"Oh, Adobe. I've been an Adobe user for a very long time. My primary tool is Photoshop, which I have used daily since before there was a World Wide Web. I dabble with the other tools in Adobe's Creative Cloud suite. I primarily use Illustrator to create vector designs for my laser cutter, and Lightroom to enhance some RAW-format photos. My wife loved Adobe Express until they completely changed the UI one night. And I used Premiere, the Adobe video editing tool, until it crashed more than 100 times during one video. I switched to Apple's Final Cut Pro (which has a one-time fee) after that."
"A few years ago, a credible Adobe competitor, Serif Ltd., released its Affinity software suite. Affinity had a photo editor that competed with Photoshop and Lightroom, a vector design tool that competed with Adobe Illustrator, and a page layout tool that competed with Adobe InDesign. Each tool was sold for a one-time price of $50. I purchased the Affinity Photo editor, which I found to be quite powerful. But I have decades of Photoshop muscle memory. Something I could accomplish in Photoshop in minutes took me an hour in Affinity, not because Affinity was bad, but because I wasn't familiar with it. As time savings is super important for me, I stuck with Photoshop."

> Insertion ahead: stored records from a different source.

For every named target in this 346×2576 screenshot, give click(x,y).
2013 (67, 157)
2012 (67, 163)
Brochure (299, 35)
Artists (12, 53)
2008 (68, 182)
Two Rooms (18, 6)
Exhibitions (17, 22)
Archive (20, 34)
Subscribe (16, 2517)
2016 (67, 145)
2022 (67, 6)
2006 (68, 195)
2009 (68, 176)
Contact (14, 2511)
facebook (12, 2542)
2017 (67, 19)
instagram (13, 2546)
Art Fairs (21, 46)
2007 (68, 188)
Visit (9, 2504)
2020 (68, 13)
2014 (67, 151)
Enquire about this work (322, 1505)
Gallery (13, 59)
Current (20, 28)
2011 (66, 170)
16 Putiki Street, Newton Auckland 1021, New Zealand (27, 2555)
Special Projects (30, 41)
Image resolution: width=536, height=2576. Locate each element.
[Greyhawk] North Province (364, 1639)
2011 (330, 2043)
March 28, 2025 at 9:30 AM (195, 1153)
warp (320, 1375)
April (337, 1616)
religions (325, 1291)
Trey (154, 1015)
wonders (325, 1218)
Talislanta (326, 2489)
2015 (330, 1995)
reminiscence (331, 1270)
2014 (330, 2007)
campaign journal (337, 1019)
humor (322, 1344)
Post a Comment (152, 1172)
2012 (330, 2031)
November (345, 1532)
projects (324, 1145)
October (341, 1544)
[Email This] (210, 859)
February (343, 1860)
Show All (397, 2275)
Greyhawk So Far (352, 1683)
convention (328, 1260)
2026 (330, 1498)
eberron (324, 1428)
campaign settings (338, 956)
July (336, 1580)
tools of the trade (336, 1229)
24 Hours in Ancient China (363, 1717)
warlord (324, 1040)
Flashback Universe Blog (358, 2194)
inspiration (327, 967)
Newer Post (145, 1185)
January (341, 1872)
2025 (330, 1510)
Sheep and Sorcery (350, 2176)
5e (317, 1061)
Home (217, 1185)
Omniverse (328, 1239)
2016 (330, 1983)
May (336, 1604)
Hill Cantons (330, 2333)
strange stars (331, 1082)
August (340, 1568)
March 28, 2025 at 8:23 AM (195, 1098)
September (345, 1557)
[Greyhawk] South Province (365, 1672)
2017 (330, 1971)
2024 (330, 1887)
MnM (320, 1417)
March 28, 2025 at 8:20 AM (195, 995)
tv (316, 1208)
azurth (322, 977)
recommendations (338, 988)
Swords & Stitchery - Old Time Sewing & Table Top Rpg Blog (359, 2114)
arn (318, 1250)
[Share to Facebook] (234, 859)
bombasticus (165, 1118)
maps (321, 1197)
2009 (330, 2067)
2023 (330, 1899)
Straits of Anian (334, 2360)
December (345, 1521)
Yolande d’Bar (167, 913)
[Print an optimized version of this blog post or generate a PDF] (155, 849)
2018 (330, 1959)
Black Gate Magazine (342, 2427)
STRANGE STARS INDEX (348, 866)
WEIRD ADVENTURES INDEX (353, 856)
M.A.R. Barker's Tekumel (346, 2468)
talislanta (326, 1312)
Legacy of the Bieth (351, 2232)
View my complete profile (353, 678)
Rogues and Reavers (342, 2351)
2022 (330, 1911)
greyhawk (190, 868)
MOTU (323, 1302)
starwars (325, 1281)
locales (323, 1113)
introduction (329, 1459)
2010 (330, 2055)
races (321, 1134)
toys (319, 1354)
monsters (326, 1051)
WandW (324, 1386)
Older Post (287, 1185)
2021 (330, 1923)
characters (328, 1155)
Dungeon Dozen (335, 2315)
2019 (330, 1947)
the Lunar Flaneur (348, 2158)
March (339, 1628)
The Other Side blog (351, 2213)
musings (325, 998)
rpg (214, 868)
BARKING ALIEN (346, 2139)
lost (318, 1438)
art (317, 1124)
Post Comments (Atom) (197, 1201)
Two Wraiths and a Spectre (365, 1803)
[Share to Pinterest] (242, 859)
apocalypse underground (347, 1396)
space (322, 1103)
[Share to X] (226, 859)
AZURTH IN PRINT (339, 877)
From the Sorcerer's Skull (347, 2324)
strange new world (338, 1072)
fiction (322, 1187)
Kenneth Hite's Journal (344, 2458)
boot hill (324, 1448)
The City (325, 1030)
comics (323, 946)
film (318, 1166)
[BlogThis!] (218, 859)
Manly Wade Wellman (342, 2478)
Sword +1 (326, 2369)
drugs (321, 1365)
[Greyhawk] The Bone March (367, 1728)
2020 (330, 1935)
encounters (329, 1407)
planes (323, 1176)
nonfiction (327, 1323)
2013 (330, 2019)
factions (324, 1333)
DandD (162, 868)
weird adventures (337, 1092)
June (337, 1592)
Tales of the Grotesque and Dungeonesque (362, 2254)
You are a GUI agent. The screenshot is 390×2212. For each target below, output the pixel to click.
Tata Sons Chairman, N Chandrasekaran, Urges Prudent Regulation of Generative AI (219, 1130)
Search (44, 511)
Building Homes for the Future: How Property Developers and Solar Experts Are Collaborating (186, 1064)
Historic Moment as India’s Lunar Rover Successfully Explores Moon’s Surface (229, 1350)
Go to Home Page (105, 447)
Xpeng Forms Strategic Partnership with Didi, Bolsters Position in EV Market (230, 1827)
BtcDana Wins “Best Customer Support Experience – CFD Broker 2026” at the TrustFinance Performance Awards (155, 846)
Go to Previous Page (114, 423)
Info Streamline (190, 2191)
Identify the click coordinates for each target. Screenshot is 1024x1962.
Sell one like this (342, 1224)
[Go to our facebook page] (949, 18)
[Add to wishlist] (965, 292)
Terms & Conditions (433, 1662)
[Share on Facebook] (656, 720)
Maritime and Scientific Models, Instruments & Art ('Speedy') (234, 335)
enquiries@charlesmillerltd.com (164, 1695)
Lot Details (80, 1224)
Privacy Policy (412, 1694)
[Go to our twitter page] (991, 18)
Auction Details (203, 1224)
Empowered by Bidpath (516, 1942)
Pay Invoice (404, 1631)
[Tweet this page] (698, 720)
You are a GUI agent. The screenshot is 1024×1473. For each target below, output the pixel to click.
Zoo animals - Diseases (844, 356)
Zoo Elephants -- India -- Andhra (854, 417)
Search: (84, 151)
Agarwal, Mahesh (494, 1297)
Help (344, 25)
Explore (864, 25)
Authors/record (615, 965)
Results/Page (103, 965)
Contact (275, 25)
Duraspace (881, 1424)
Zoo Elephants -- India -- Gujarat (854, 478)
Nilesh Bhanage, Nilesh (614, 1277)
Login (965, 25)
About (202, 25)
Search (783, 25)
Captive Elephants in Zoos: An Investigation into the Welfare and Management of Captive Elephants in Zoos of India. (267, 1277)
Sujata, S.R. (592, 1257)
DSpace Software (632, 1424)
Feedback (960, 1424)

Photoshop remains a primary, heavily used tool with deep user muscle memory, influencing workflow choices. Adobe Creative Cloud pricing rose from $50 to $70 per month, exceeding $800 annually. Serif's Affinity suite offers one-time $50 apps that compete with Photoshop, Illustrator, and InDesign, presenting a lower-cost alternative. Affinity can be powerful but unfamiliar interfaces can slow tasks compared with Photoshop, preserving Photoshop for time-sensitive work. Canva introduced a free 'Creative Operating System' with AI design capabilities that, combined with Photoshop, can cost about half of Creative Cloud. Adobe Express UI changes and Premiere instability have prompted some users to switch to alternatives.